Q: Did she have any advice for you?
Fields: Usually producers don’t give you advice. They channel it through the director because they have to agree on what the change would be before they pass it on to you. You can’t take direction from a lot of people. I only take direction from Gary Griffin. And so they talked to Gary, and I’m sure there were things that were said — I just don’t know which things were hers. [Laughs.] We all have gotten our share of changes and notes.

Q: When Oprah came on board, did that raise the stakes for you, knowing that you’re playing the role she played on film?
Fields: I was jumping around in the room at first, and then I went, “What the hell am I so excited for? I’m the only in here that’s doing her role!” [Laughs.] But she was so cool that when we started doing the run, I sang “Hell No!,” and the first time I said, “hell no,” she jumped to her feet and said, “Yes!” And I was in my head going, “Oh my God, oh my God, Oprah Winfrey just jumped up on my song.” [Laughs.]

Q: How involved is she at this point?
Fields: She’s in and out. We had that big huge opening, and she came back the next day to see the show.
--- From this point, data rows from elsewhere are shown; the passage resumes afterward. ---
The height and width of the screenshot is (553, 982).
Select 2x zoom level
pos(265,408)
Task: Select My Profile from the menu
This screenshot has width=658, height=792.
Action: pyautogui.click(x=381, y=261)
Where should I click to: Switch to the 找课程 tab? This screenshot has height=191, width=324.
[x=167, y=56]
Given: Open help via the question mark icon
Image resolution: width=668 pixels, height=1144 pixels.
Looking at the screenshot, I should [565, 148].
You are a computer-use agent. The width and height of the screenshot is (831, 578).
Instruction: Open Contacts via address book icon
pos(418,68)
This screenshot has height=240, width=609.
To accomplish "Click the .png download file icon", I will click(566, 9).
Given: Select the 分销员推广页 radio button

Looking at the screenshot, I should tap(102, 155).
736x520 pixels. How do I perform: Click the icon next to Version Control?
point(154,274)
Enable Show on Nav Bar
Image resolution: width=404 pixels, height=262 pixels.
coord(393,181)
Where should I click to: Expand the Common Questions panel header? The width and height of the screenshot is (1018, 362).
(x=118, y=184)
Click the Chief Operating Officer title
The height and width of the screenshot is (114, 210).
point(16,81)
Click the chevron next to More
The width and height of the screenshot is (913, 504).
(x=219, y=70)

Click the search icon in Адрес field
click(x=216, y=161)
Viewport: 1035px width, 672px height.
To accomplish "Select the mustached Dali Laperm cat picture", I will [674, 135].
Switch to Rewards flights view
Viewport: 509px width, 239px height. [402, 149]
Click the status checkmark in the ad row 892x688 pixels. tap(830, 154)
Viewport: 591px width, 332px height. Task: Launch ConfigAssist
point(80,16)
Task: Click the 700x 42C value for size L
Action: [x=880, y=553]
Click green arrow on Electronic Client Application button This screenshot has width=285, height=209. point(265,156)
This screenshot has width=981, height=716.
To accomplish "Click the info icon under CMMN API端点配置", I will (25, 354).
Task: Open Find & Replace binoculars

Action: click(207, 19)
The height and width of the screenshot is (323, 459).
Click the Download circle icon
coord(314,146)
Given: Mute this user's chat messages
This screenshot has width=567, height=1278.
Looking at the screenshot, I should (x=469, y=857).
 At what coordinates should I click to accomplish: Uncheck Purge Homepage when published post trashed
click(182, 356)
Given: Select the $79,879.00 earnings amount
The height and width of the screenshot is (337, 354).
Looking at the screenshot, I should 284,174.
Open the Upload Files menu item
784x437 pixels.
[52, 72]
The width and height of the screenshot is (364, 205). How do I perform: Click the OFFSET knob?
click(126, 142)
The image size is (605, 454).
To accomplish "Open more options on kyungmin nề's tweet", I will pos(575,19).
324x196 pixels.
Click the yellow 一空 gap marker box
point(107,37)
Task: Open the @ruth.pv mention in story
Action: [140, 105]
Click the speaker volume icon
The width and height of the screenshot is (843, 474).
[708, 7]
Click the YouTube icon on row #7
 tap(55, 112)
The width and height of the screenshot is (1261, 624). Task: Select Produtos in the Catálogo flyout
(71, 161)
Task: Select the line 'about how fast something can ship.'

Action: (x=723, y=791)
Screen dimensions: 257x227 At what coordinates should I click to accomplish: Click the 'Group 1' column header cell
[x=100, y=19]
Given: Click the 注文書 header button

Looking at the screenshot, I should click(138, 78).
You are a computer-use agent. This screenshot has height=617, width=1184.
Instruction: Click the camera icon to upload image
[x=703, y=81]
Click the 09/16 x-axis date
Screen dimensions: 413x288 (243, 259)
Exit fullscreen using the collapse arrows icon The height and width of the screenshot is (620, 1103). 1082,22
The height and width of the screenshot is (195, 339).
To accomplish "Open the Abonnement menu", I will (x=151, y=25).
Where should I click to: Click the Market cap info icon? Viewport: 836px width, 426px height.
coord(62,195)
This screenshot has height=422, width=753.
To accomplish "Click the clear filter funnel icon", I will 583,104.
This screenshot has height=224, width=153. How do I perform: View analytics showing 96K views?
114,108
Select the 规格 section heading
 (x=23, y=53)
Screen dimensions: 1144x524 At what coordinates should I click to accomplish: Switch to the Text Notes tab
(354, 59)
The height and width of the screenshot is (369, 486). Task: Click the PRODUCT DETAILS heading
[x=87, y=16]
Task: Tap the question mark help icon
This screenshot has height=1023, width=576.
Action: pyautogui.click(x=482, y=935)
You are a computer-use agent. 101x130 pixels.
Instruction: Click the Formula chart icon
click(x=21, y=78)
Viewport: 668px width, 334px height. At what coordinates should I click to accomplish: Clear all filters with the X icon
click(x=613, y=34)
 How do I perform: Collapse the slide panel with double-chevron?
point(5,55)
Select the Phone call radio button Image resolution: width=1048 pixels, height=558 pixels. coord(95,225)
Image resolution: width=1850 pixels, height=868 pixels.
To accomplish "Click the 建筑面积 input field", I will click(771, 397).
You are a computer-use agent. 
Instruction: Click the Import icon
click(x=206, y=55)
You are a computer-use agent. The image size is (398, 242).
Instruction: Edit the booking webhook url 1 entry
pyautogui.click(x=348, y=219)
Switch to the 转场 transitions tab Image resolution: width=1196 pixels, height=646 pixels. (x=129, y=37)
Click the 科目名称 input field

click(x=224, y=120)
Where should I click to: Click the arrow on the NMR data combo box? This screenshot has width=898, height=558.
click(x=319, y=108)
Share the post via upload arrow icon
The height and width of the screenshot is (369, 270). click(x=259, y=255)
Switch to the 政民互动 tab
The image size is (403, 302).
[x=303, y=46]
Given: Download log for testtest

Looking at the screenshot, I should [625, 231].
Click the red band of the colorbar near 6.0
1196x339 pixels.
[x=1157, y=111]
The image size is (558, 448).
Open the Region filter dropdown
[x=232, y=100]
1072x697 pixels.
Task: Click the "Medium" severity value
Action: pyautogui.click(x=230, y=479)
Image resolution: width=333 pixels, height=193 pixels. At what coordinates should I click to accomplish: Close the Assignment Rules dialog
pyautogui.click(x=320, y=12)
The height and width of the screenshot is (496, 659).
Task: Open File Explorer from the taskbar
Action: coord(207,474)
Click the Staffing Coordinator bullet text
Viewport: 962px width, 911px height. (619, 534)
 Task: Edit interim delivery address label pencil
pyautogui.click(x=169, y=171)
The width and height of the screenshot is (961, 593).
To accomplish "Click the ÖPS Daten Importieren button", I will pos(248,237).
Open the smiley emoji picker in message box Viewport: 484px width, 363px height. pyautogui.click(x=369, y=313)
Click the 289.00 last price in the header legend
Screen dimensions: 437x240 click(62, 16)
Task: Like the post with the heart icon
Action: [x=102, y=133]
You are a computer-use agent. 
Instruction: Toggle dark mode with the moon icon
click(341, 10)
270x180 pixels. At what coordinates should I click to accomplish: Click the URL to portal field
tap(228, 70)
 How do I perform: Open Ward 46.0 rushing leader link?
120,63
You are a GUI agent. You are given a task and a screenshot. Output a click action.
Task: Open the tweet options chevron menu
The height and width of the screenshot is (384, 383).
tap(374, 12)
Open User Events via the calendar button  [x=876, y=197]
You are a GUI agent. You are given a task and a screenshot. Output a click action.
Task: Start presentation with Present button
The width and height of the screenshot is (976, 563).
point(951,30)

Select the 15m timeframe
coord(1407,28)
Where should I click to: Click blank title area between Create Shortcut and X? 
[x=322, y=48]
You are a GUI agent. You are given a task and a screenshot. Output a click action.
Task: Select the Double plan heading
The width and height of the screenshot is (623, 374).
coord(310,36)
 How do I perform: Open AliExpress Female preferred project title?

That was really cool because she came on the stage and she talked to all of us and told us how much she appreciated our work. And she knew that yesterday was a big, big deal and all the celebrities were there, but she was there again today because she wanted to see it again without all the fanfare. I thought that was great. She gave us all a sense of commitment to the show. After the opening day, it becomes a real job, and she was there to support our next level going into this production.

Q: Going back to your role, you have that great second act number, “Any Little Thing.” Is that as much fun to perform as it is to watch?
Fields: It’s the most fun because we never know what’s going to happen during that scene! [Laughs.] I’m kind of following Brandon’s lead. Every day is different — he is just a cut-up. I don’t know going into that scene what’s going to happen except for the beginning. Once we get off the porch, who knows what’s going to happen?

Q: It’s a nice surprise because you don’t expect that kind of song at that point in the show.
Fields: I’m a big girl, and when Brandon lifts me, that gives other big girls hope! [Laughs.] It’s one of my favorite things in the show. It’s hard in that particular place [in the show] because we’re coming to the end of the journey [and] so many things have happened and you begin to get a little physically tired. And that song has that little “ping” in it for me vocally that takes the notes up higher. My voice is much more contralto. . . . My second act is about changing clothes. Once I get to that song I know that it’s my last hard drive right there, and the second thing is that it’s going to be fun once we get to a certain point. It’s an encouraging little scene.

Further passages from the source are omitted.